### WORK REQUIRED
Restate, exactly as written, the entries below from the line that holds "You are a GUI" through the line that holds "Task: Click the blue gem Free Spins icon". Pictures are not part of the copy.

━━━━━━━━━━

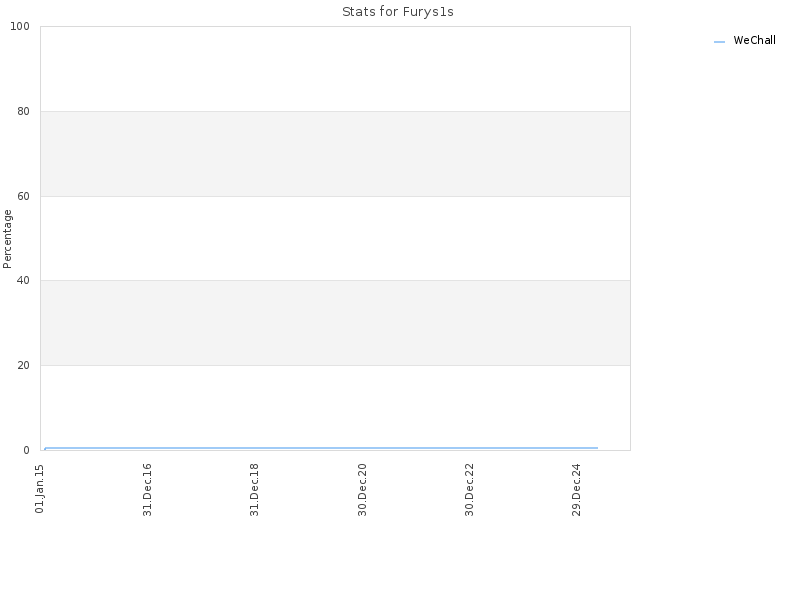Click the 0 value on y-axis
The image size is (800, 600).
[27, 451]
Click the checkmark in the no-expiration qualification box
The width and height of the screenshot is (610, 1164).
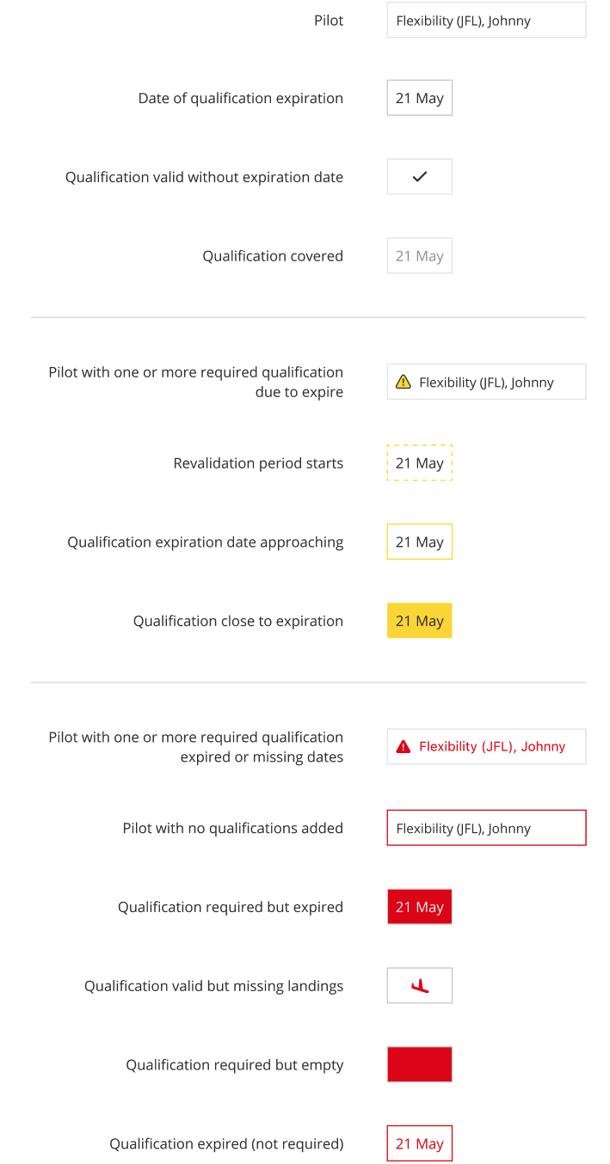tap(419, 177)
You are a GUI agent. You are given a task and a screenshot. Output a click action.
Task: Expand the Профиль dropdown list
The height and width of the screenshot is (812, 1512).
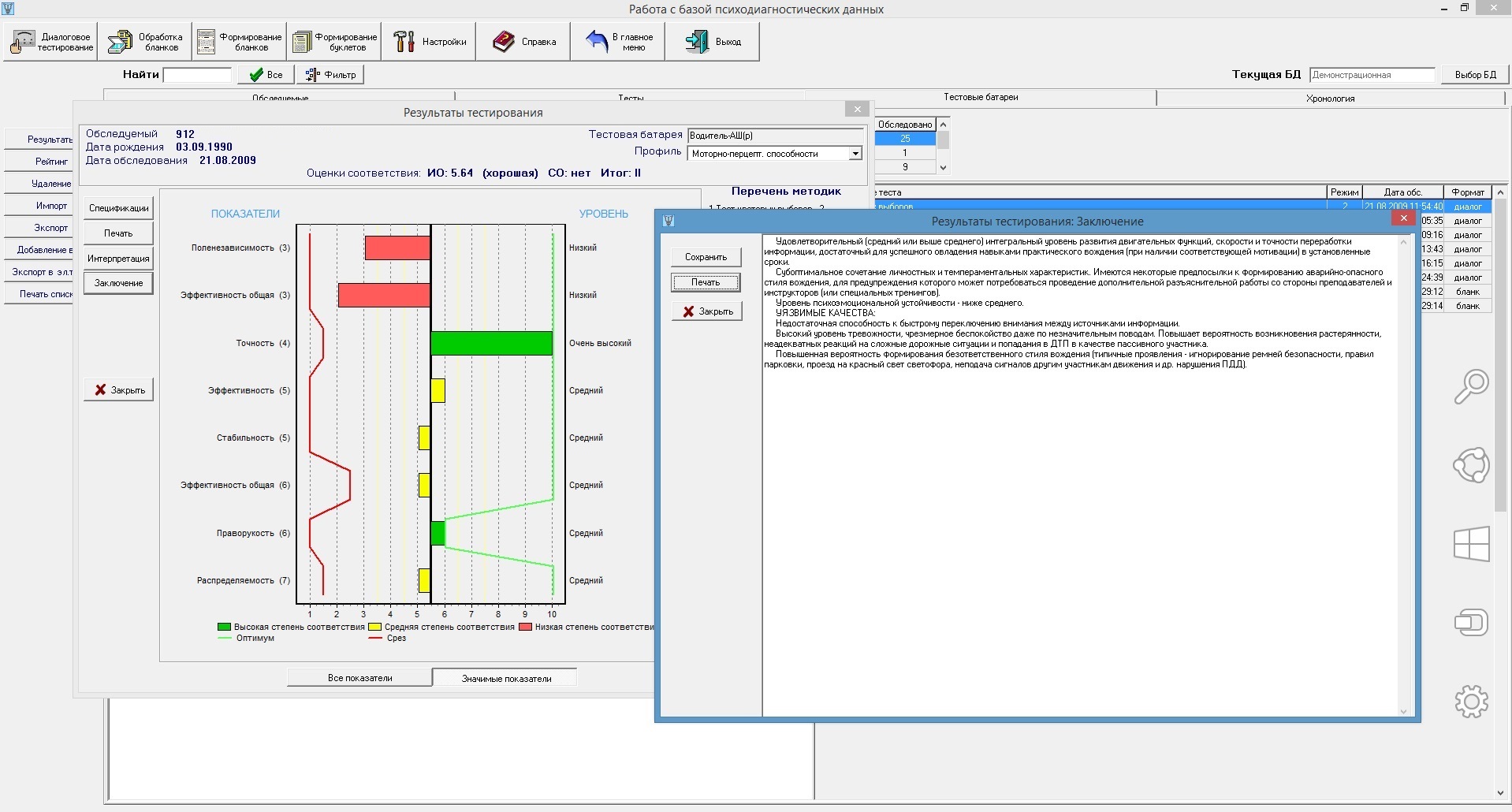[x=855, y=154]
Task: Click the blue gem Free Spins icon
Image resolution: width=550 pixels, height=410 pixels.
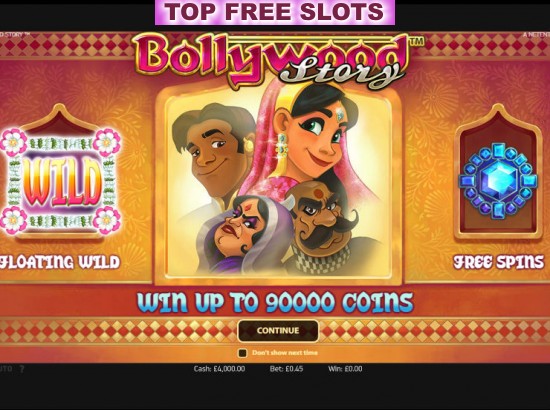Action: pos(498,181)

━━━━━━━━━━

### SOLUTION TO THE EXERCISE
You are a GUI agent. You are given a task and a screenshot. Output a click action.
Task: Expand the Профиль dropdown list
The height and width of the screenshot is (812, 1512).
[x=855, y=154]
Task: Click the blue gem Free Spins icon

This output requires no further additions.